National leader Todd Muller has pushed back on Labour's post-pandemic economic plan outlined at the party’s congress today, calling it “just more Kiwibuild”.
Mr Muller said Labour’s plan “certainly doesn’t confront the reality that New Zealand finds itself in - the greatest economic crisis of the generation”.
“Their response is very, very tepid,” he said.
Addressing the party membership in Wellington today, Labour leader Jacinda Ardern outlined the party’s five-point plan for economic recovery
The five-point plan included investing in trades and apprenticeships, a $1.1 billion Jobs for Nature package that was already announced at Budget 2020, investments in waste management and energy generation, and extending the Small Business Loan Scheme for businesses to the end of the year, after it was due to end on July 24.
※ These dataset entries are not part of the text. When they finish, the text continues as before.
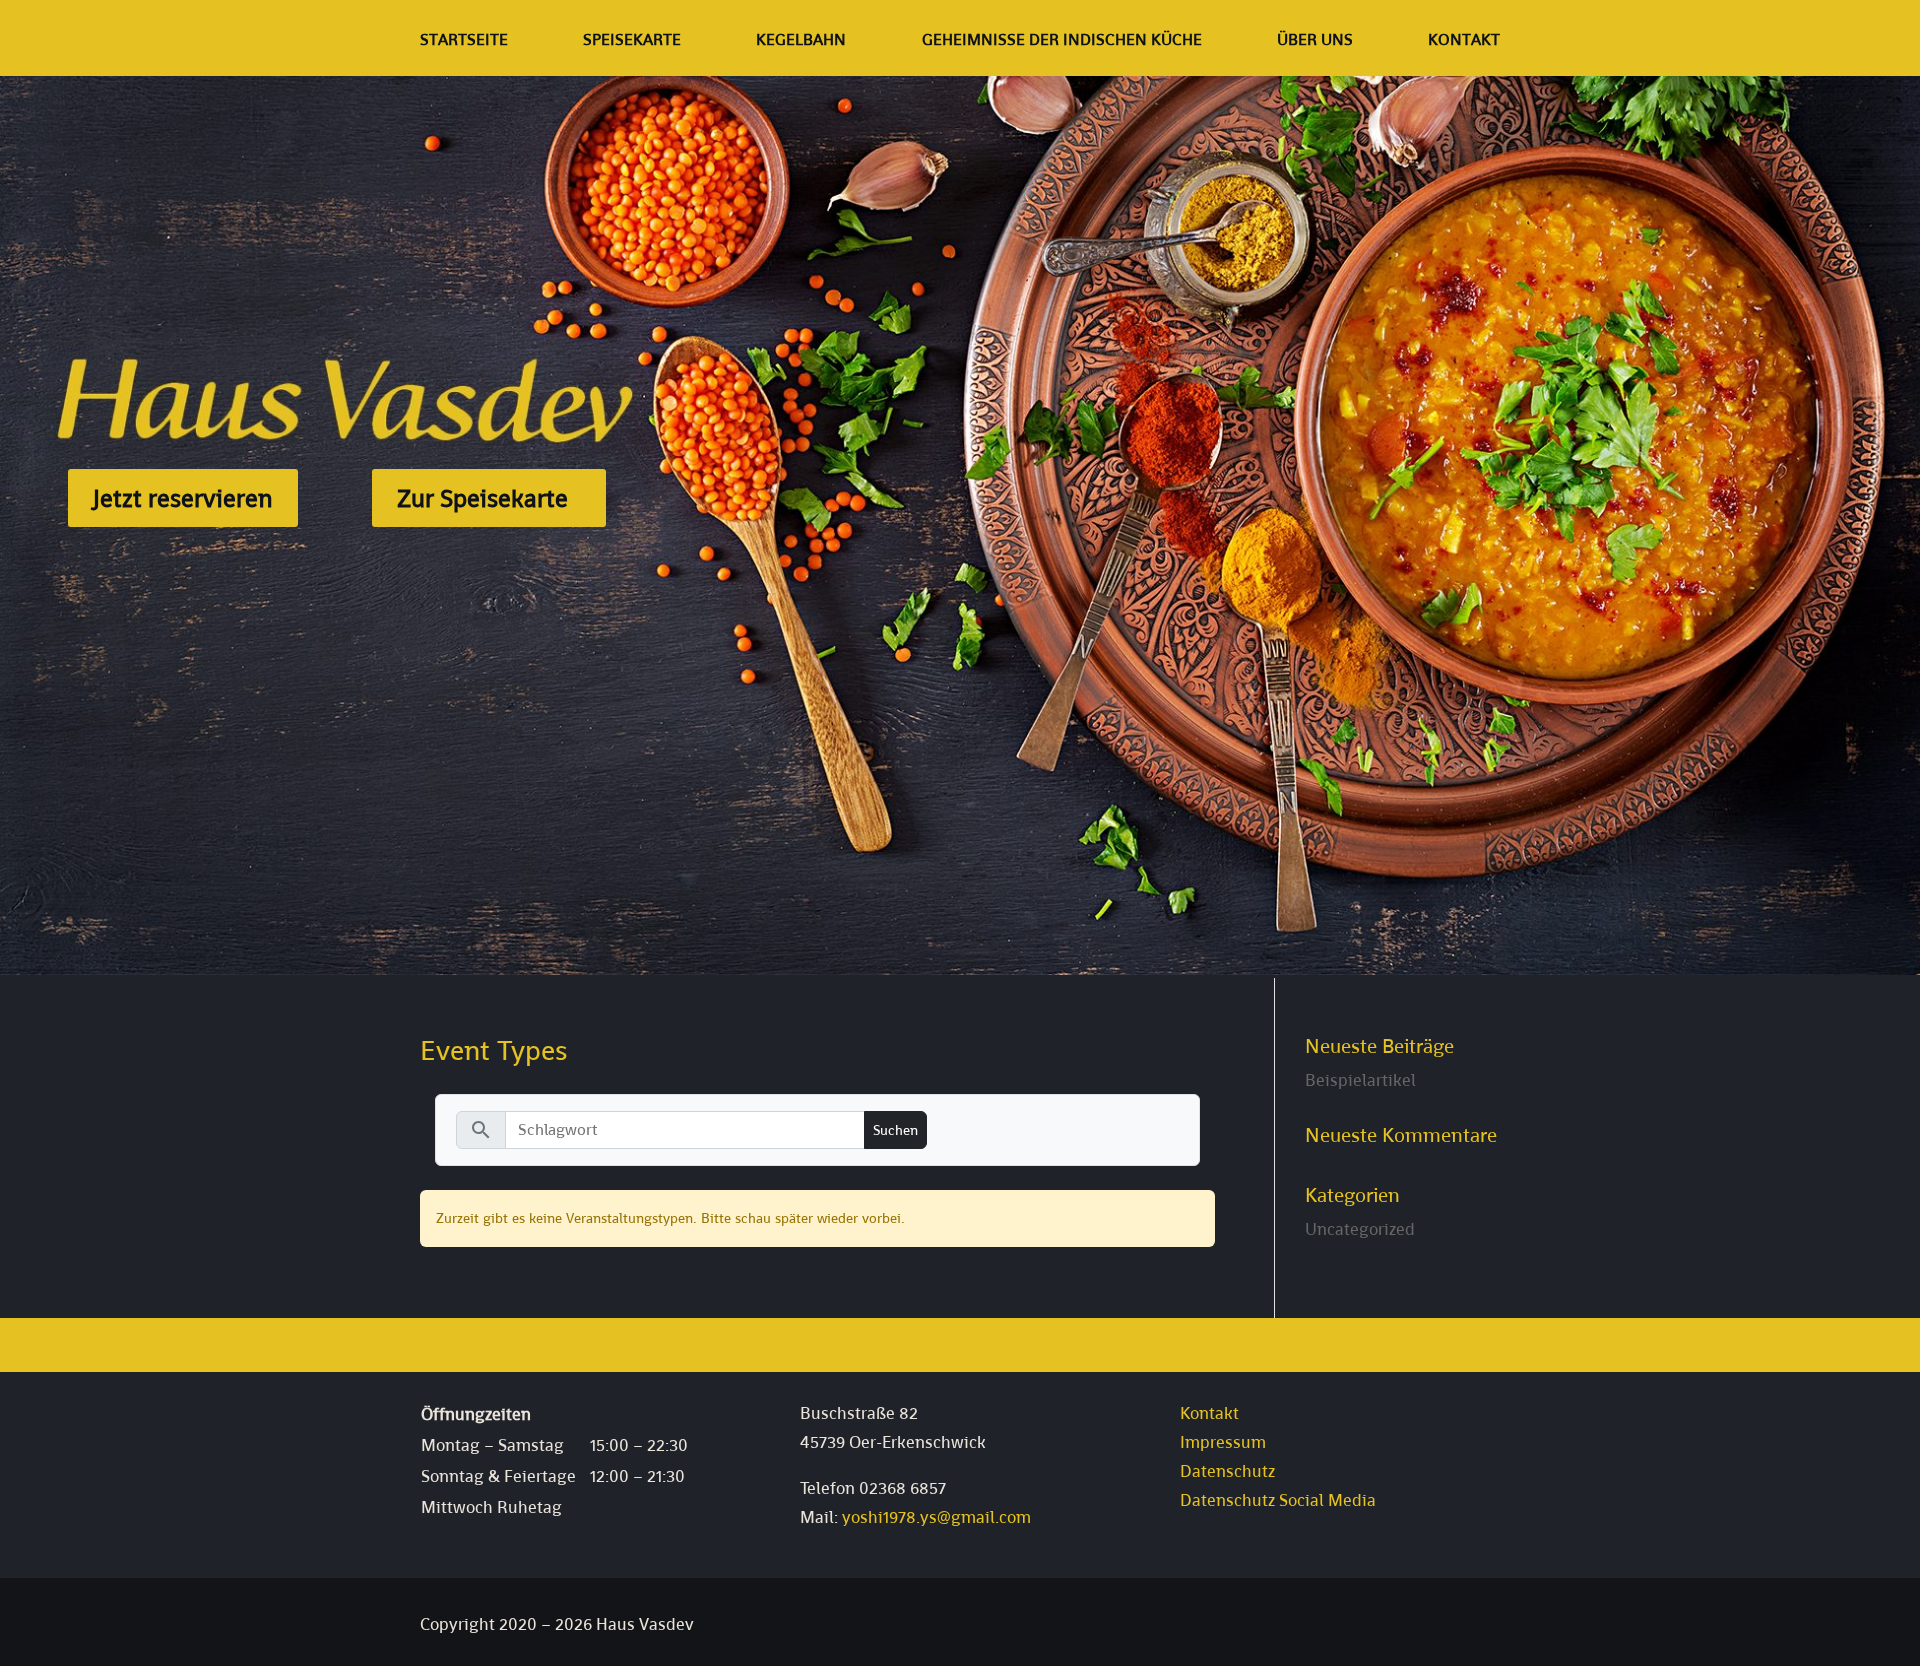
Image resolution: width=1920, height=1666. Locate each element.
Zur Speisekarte (482, 498)
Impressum (1223, 1442)
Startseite (464, 41)
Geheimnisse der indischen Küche (1062, 41)
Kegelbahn (801, 41)
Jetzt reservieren (183, 498)
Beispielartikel (1360, 1080)
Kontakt (1464, 41)
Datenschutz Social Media (1278, 1500)
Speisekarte (632, 41)
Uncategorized (1360, 1229)
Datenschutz (1227, 1471)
Mr Muller said today’s announcement was “underwhelming” as the Jobs for Nature package was already announced in May.
He said the Small Business Loan Scheme was “fine” but didn’t deliver what he thought was needed, which was a “substantive restart” for the economy.
The Government was “warm on rhetoric, but hopeless on delivery”, Mr Muller said.
But he didn’t yet reveal National’s policies for the election.
“That’ll be many, many announcements over the subsequent few weeks.”
Mr Muller said while Labour did well handling the initial pandemic because it had a sole focus to keep people home in lockdown.
“When they’re tasked to do anything other than a single issue, they’ve failed dismally.”
“Today’s so-called economic plan will go in the same rubbish bin as its KiwiBuild plan, its light rail plan, its mental health plan and its child poverty plan," he added.
KiwiBuild had faced a raft of difficulties, from delays to the Government not meeting its targets.
Meanwhile, light rail for Auckland was halted, with the future of the project to be determined after the election in September.
Despite extensive cross-party consultation, Government parties were unable to reach an agreement on a preferred proposal.
Meanwhile, a February report looking at child poverty statistics in New Zealand showed a slight decline from the previous year, with hardship rates showing no change.
In April, the Government announced free mental health and addiction services would be made available for 1.5 million New Zealanders by the middle of next year.
The number of sites is expected to increase from 22 to over 100 after the programme received an additional $40 million from the Government, then-Health Minister David Clark said in April.